On the back end, Microsoft offers Hadoop performance improvements, integration with Active Directory to facilitate access control, and with System Center for administration and management.
How Hadoop integrates with the Microsoft ecosystem. (Source: microsoft.com.)
Developers, developers, developers
The other half of Microsoft’s software development environment is of course the .NET platform. With Microsoft’s Hadoop distribution, it will be possible to create MapReduce jobs from .NET, though using the Hadoop APIs directly. It is likely that higher-level interfaces will emerge in future releases. The same applies to Visual Studio, which over time will get increasing levels of Hadoop project support.
Streaming data and NoSQL
Hadoop covers part of the big data problem, but what about streaming data processing or NoSQL databases? The answer comes in two parts, covering existing Microsoft products and future Hadoop-compatible solutions.

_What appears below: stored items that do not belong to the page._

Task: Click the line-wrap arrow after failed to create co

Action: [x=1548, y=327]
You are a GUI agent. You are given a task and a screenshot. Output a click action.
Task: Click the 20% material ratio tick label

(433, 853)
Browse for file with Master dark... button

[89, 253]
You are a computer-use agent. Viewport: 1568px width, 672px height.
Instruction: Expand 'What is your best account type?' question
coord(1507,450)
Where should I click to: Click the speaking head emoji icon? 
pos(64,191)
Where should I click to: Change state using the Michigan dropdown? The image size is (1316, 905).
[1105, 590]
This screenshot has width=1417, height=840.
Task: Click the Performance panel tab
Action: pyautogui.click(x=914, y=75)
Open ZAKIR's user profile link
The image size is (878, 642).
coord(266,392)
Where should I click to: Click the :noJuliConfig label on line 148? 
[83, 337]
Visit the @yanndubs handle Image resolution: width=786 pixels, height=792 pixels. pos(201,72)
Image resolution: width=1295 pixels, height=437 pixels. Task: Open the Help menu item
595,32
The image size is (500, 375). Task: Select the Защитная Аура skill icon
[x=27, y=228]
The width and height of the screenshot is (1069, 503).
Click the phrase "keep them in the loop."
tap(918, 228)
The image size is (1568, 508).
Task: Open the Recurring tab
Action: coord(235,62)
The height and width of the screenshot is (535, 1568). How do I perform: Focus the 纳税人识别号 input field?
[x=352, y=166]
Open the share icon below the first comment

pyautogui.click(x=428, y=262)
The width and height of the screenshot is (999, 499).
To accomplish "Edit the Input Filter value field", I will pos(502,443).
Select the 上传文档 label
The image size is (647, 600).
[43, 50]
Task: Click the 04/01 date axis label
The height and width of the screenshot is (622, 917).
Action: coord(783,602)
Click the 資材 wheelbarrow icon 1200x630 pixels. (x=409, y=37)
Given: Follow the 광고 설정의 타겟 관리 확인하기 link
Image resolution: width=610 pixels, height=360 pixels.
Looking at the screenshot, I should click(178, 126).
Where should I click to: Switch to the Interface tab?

Microsoft has some established products: Its streaming data solution called StreamInsight, and for NoSQL, Windows Azure has a product called Azure Tables.
Looking to the future, the commitment of Hadoop compatibility means that streaming data solutions and NoSQL databases designed to be part of the Hadoop ecosystem should work with the Microsoft distribution — HBase itself will ship as a core offering. It seems likely that solutions such as S4 will prove compatible.
Toward an integrated environment
Now that Microsoft is on the way to integrating the major components of big data tooling, does it intend to join it all together to provide an integrated data science platform for businesses?
That’s certainly the vision, according to Madhu Reddy, senior product planner for Microsoft Big Data: “Hadoop is primarily for developers. We want to enable people to use the tools they like.”
The strategy to achieve this involves entry points at multiple levels: for developers, analysts and business users. Instead of choosing one particular analytical platform of choice, Microsoft will focus on interoperability with existing tools. Excel is an obvious priority, but other tools are also important to the company.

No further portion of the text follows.